Directed by 中島哲也 (Tetsuya Nakashima) (2010)
jusco’s Rating: ★★★★
Despite having already read the book (read my review of the novel here) and knowing fully well what was coming, I was still shocked. Confessions is a disturbing film, a morbid film and what happens is mind-blowing. It is disheartening, scary even, to see middle school students who are close to demented, with no heartfelt mercy or sympathy, who can kill freely for baffling reasons. At the same time, the adult characters are just as heartless. The teacher, Yuko Moriguchi (played by Takako Matsu) is intimidating – her only purpose in life after the death of her daughter is revenge; far from the typical adult mentor and role model that we are so used to seeing.

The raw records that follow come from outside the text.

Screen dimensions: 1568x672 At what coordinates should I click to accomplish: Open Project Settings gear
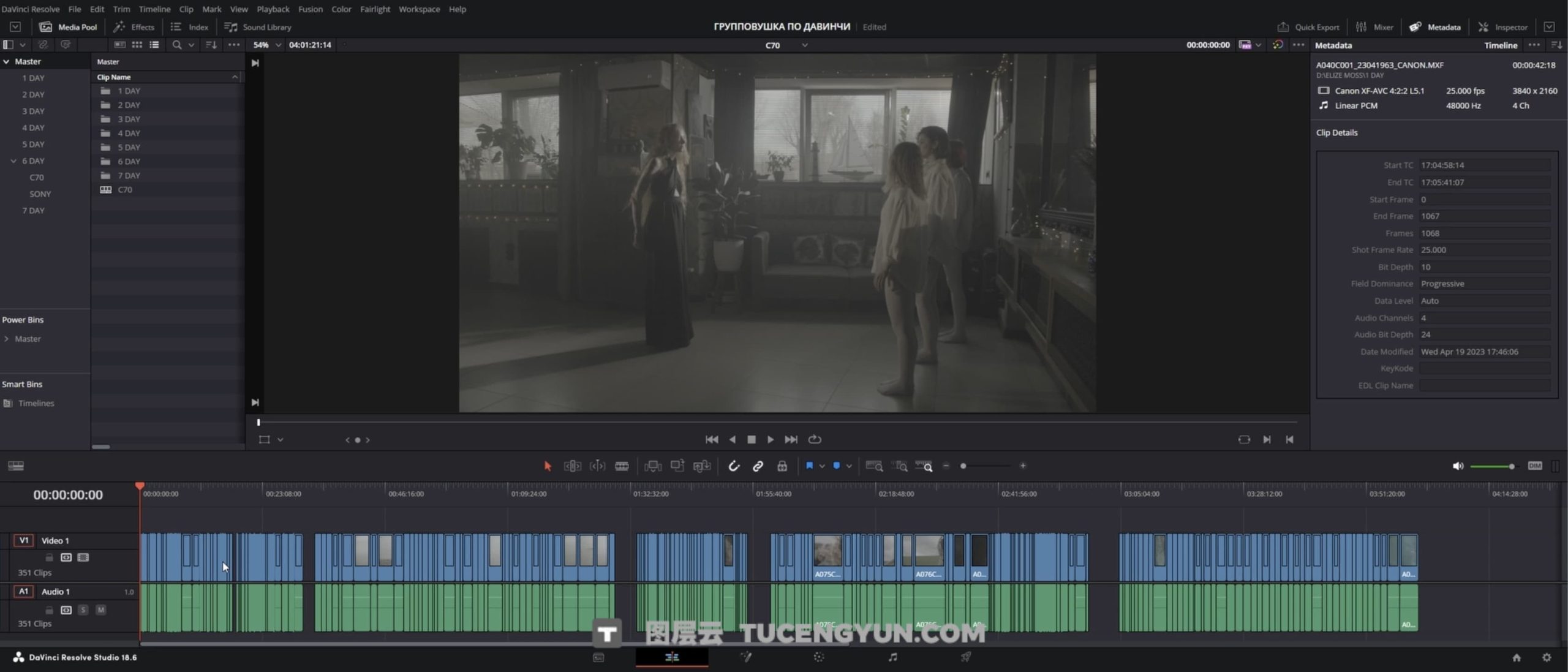click(1547, 657)
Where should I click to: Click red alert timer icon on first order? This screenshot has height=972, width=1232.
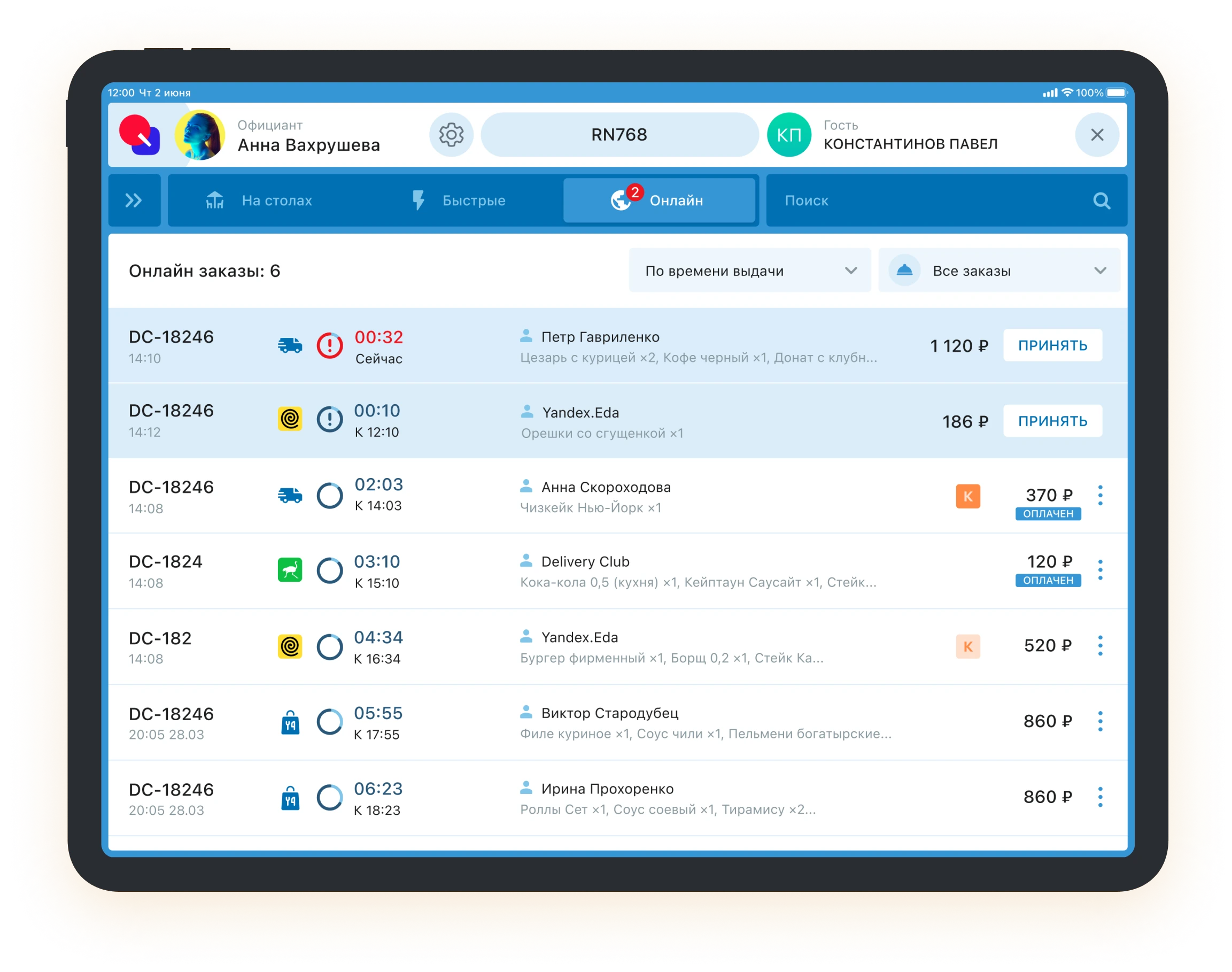coord(329,345)
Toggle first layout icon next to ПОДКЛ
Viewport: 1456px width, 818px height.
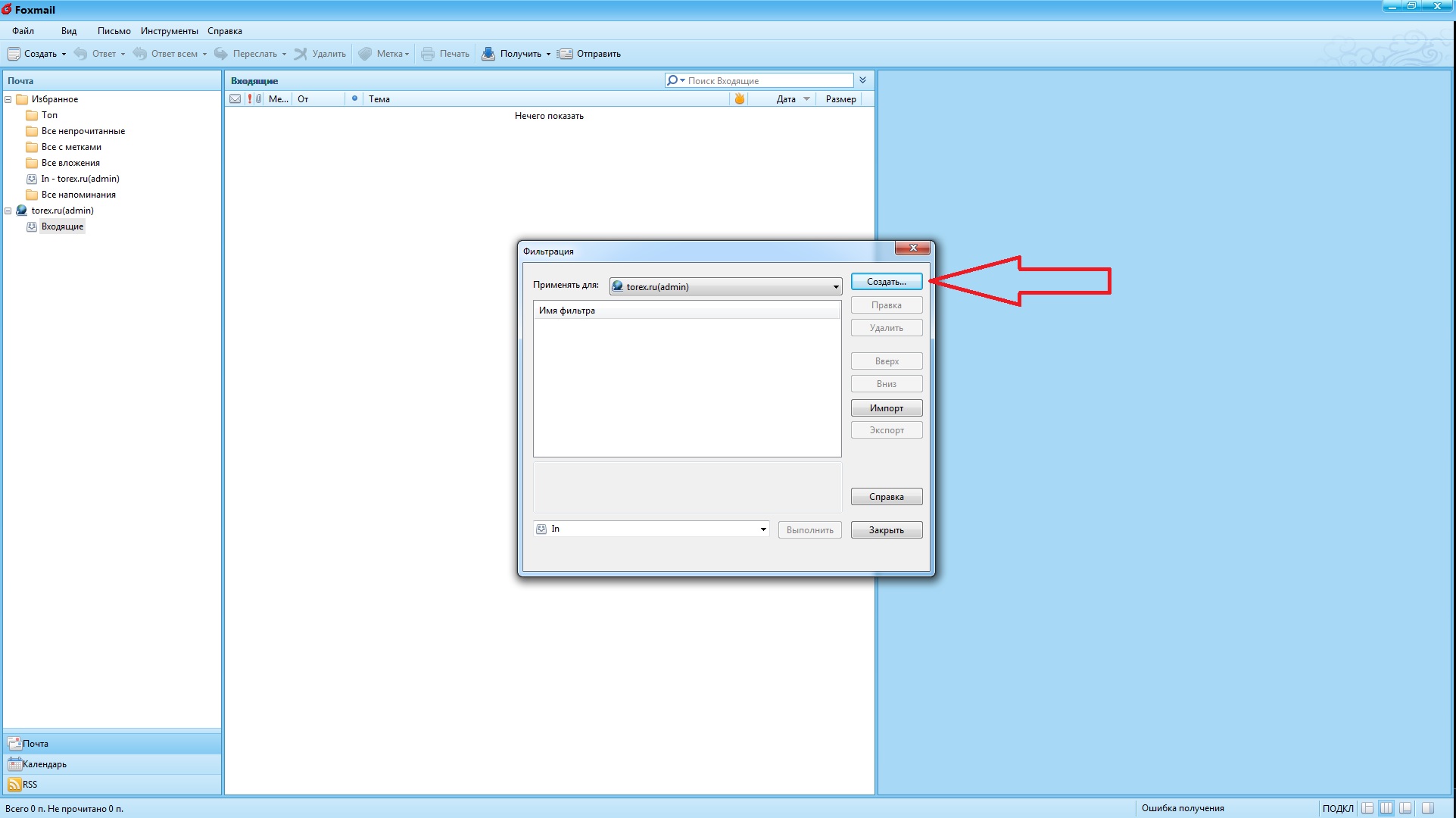point(1368,808)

But the reason why I gave a higher rating to the film than the novel was because the director, Testuya Nakashima, did a marvelous job at taking a mediocre book with stagnant flow and transforming it into an intelligently crafted suspenseful film that maintains realism and proper flow. The ‘blue’ look (most obvious in the classroom scenes) and the ominous, monotonous soundtrack just adds to the film’s darkness. Though the initial confession by Ms. Moriguchi is rather long winded, the rest of the film will consistently confuse, startle and even upset audiences. You will see children involved in relentless bullying and even cold-blooded murder – the middle school students’ performances are astonishingly convincing. By the end of the film, you may feel cheated at such a disgusting and horrifying ending. You will be astounded and maybe even depressed at mankind’s depravity – if that was the intention of both the author and director, they succeeded in playing a cruel joke on us all.